The home had many improvements, such as a screened-in porch, and two decks that added plenty of outdoor living space. The biggest improvement was an in-ground swimming pool. I used to love swimming in it. I was typically the first person in the pool every year, no matter if the weather was 60 degrees outside, I was in the frigid water as soon as I got home from school.

But that was all years ago. Twenty one years had passed since we moved into the house. I had since moved out, moved back in, and moved out again. This time, I was in my bedroom looking for something, but I don't remember what it was. I was house sitting for my parents while they were on vacation in Tennessee. I barely swim there anymore.

"Butter cream walls," I thought to myself. "They do not go with the burnt sienna carpet." I never would have picked this color.

I live in the same city as my parents, but I'm deep within the limits of the city, in an historic neighborhood that has tall trees that triumph over early twentieth century houses. My own home is over a hundred years old.

I call it my home because to me, it really is.
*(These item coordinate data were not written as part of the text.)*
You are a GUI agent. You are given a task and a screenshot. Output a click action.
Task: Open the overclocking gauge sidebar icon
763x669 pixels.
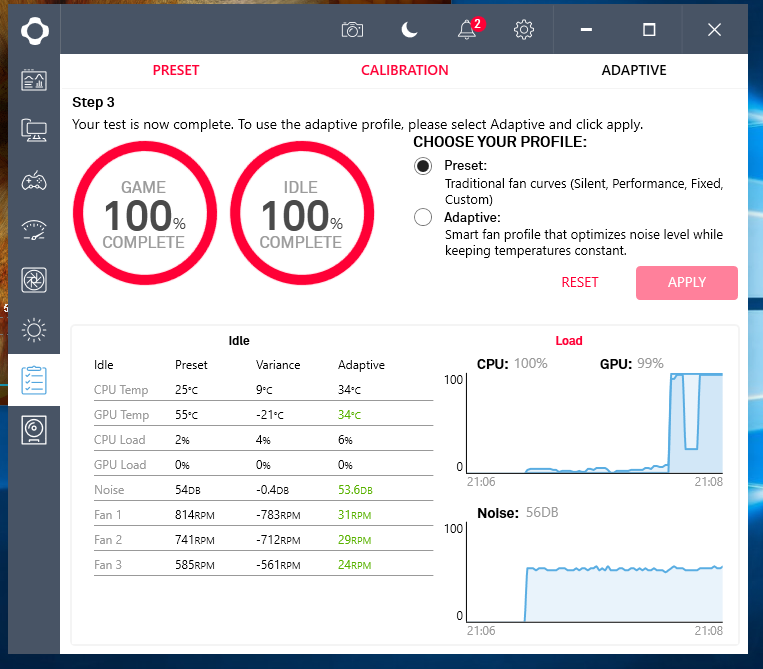34,230
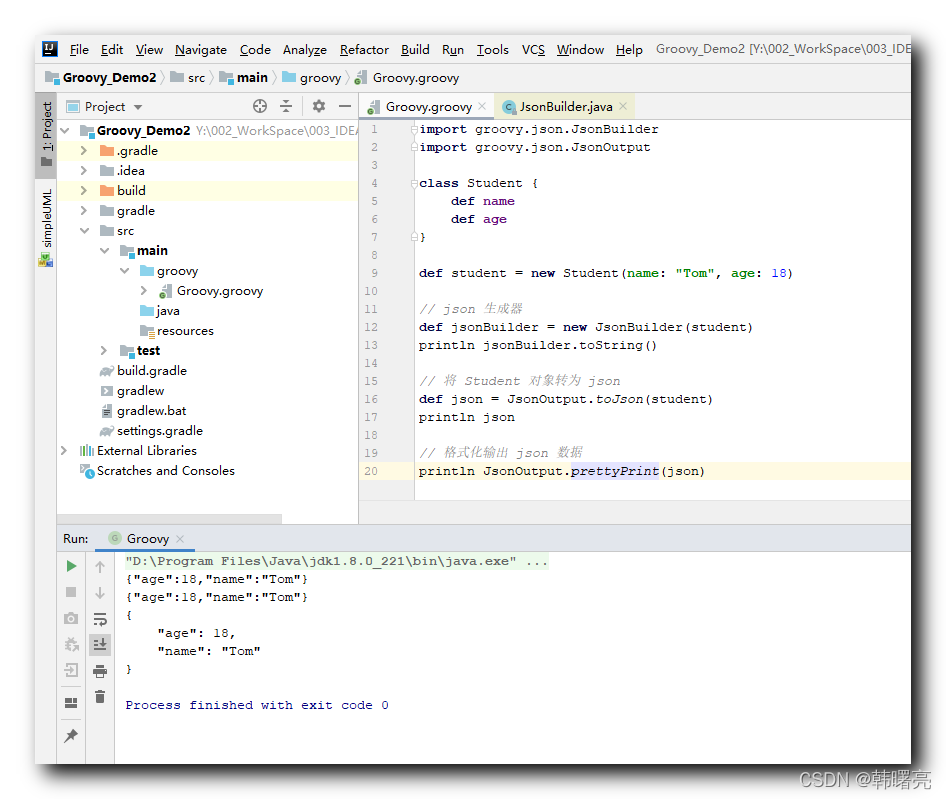The image size is (946, 799).
Task: Open External Libraries node
Action: [x=63, y=451]
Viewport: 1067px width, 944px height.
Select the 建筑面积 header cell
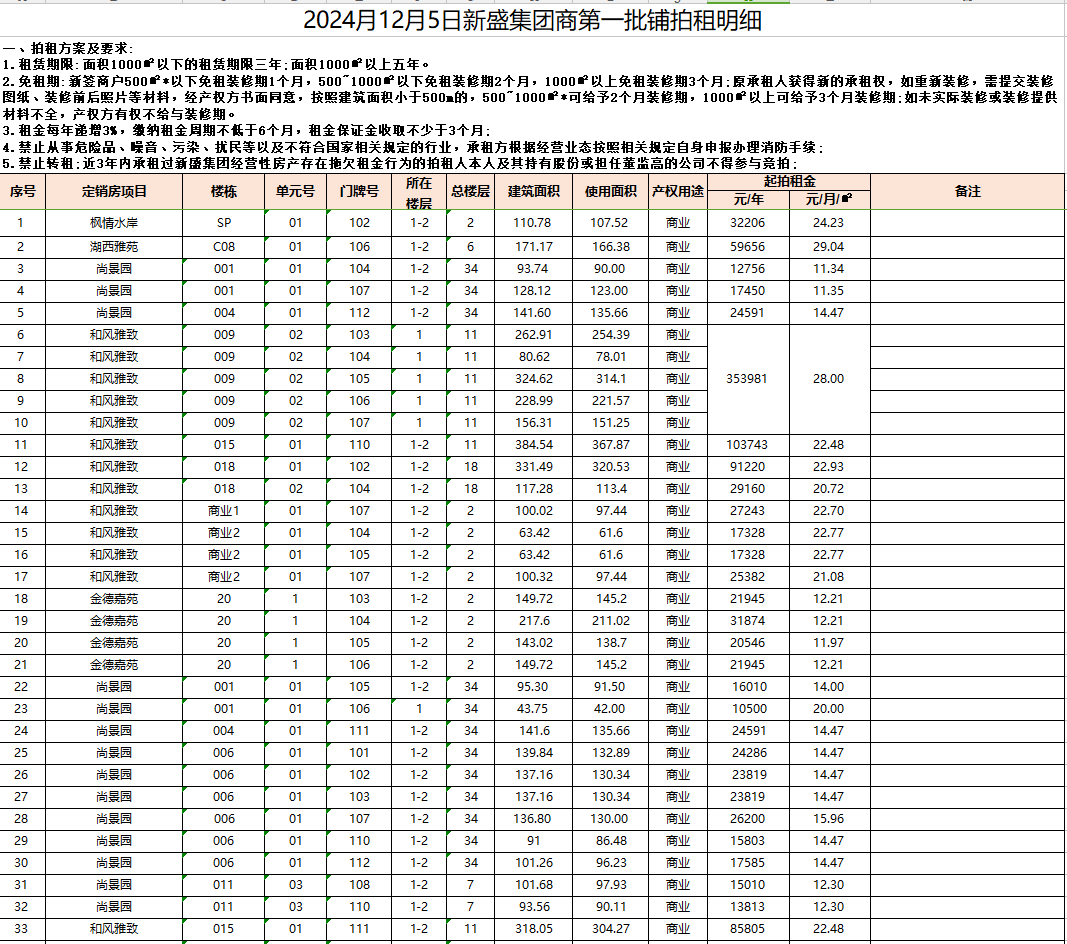(534, 191)
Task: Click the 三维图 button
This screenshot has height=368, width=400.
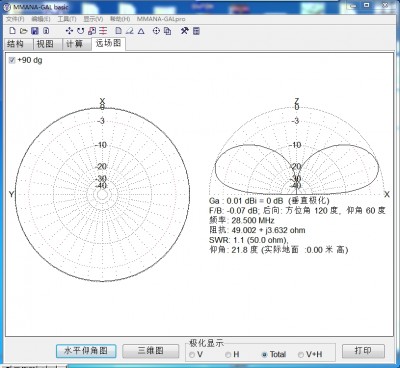Action: pyautogui.click(x=151, y=351)
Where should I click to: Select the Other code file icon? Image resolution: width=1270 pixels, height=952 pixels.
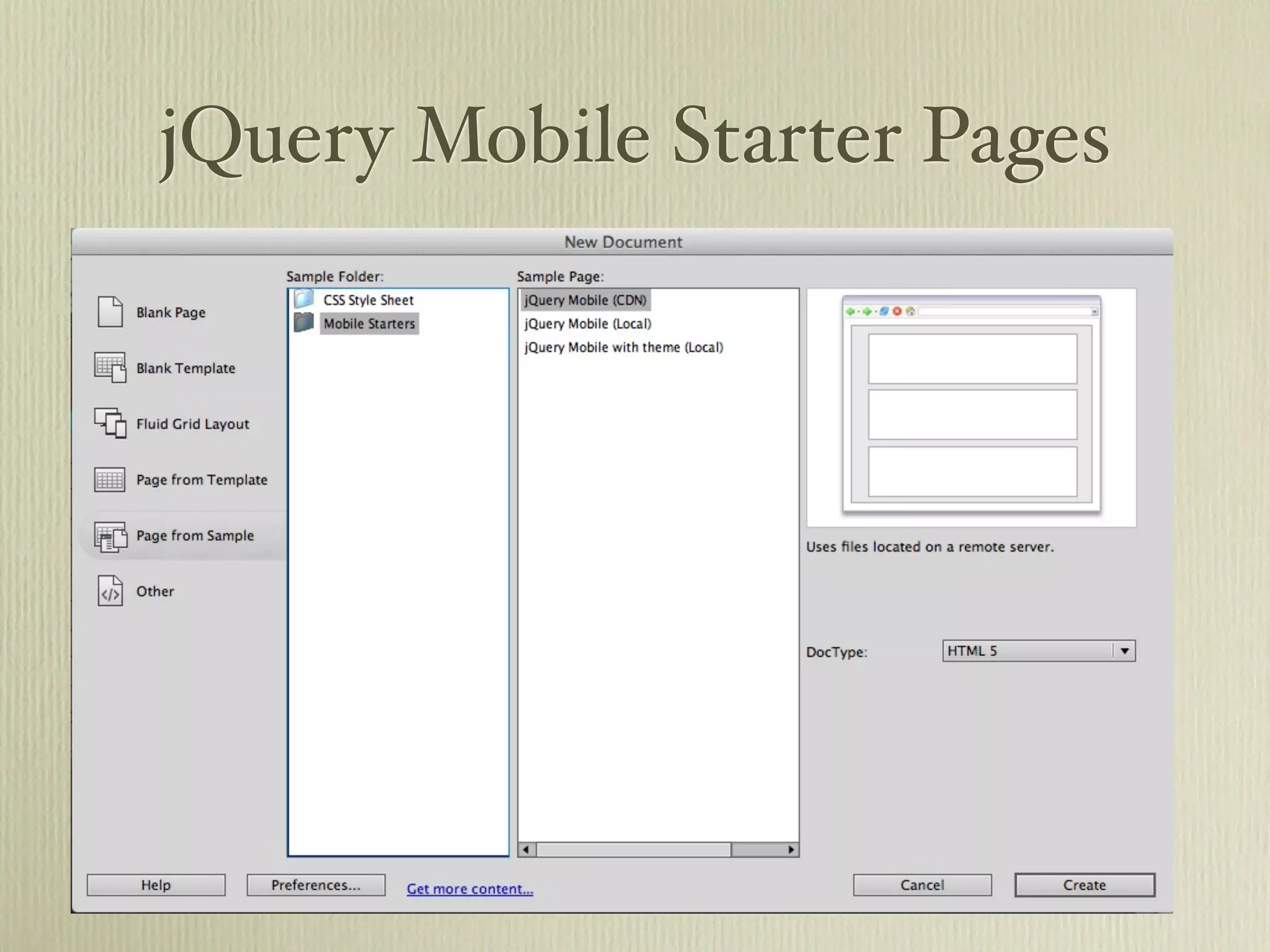[110, 591]
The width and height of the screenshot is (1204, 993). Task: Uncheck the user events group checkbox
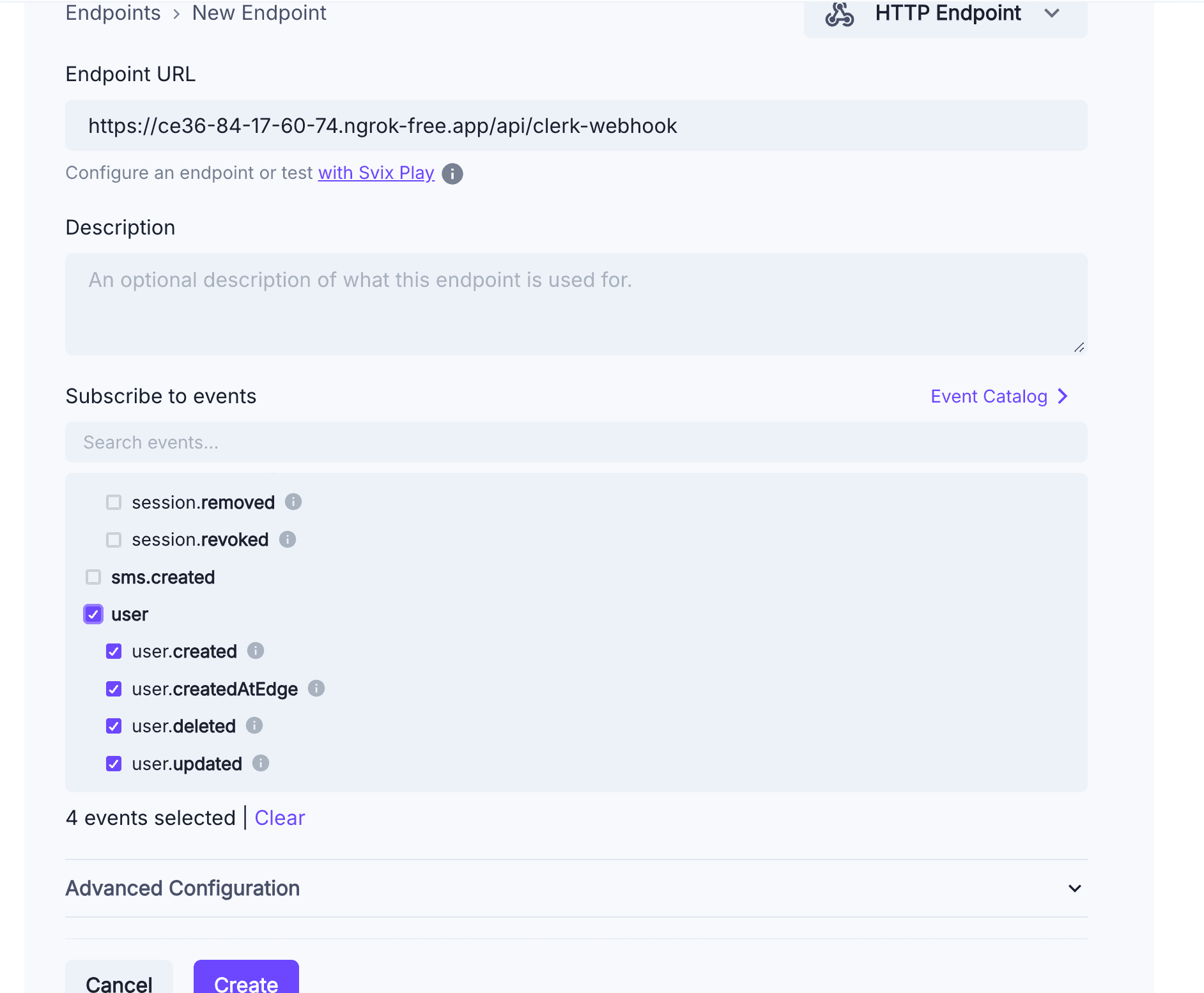93,613
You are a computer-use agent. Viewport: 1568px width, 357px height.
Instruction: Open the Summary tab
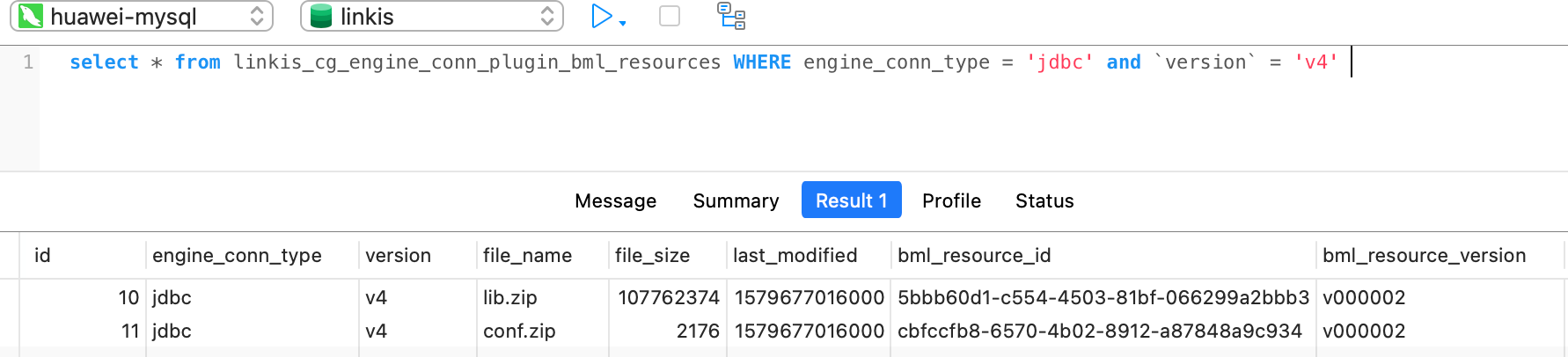[x=736, y=200]
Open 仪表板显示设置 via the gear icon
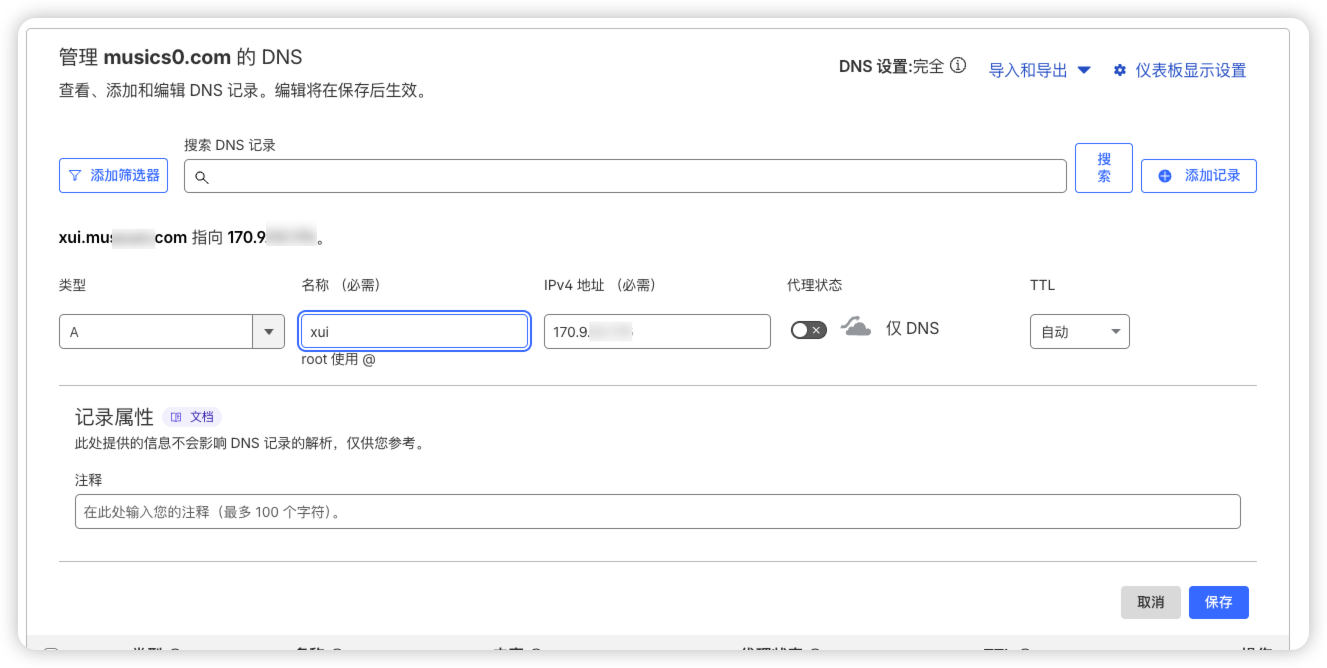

I've been living here for six years now, and though I've put thousands of dollars into it, it has kind of a hold over me, and I can't quite bring myself to leave it. The modest mortgage also helps. I can't rent a two-bedroom apartment for what I'm paying for the 1,400 square foot three-bedroom house.

I make the thirteen plus mile trip to my parents' house every week or two to catch up with the rest of the family and to check to see if it ever feels like home. It never does. I think it's because of the butter cream walls.